-- start Data provided --

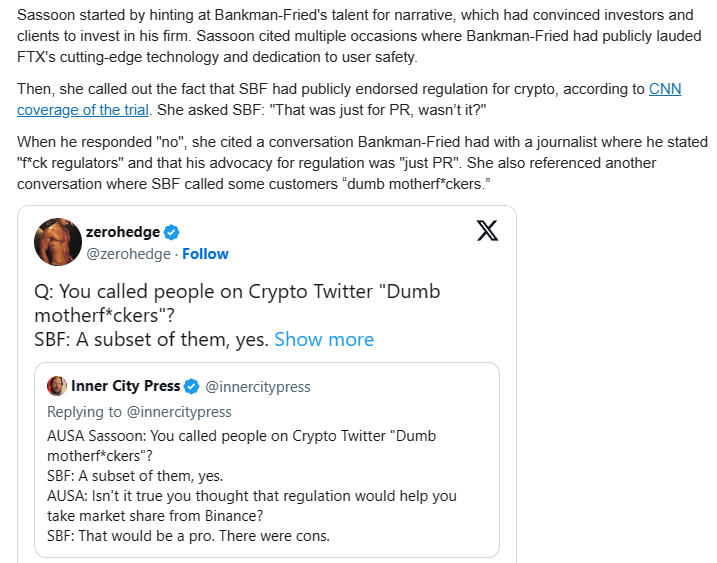The height and width of the screenshot is (563, 717).
Task: Click the @zerohedge handle
Action: pyautogui.click(x=128, y=254)
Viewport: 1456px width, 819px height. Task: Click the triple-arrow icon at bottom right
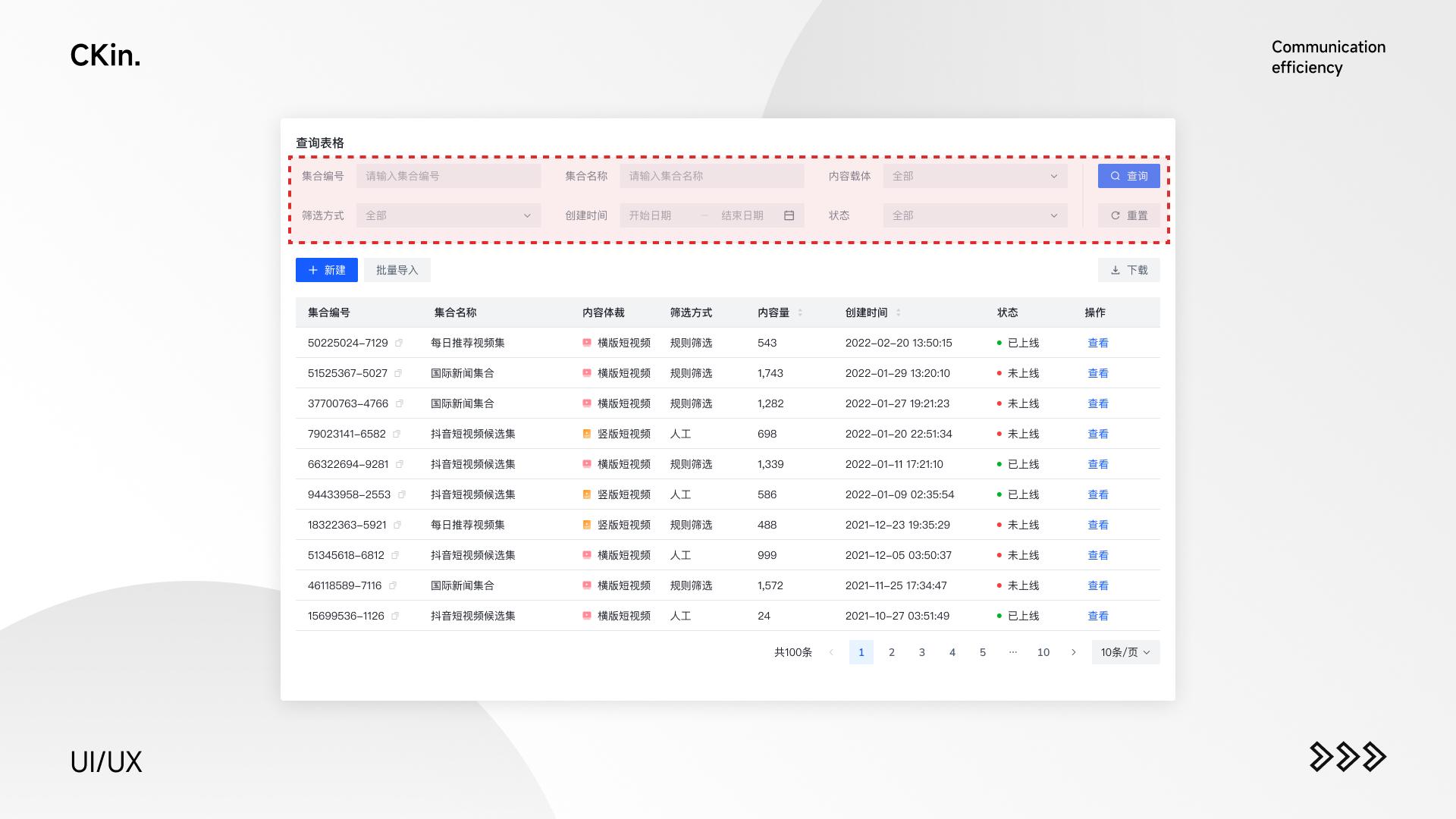tap(1348, 757)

-- end Data provided --

Exercise prompt: Express the text lines of the entries above as a JSON list of strings, one string per line, leaving out blank lines and the pictures.

Reply:
[
  "The height and width of the screenshot is (563, 717).",
  "Task: Click the @zerohedge handle",
  "Action: pyautogui.click(x=128, y=254)",
  "Viewport: 1456px width, 819px height. Task: Click the triple-arrow icon at bottom right",
  "tap(1348, 757)"
]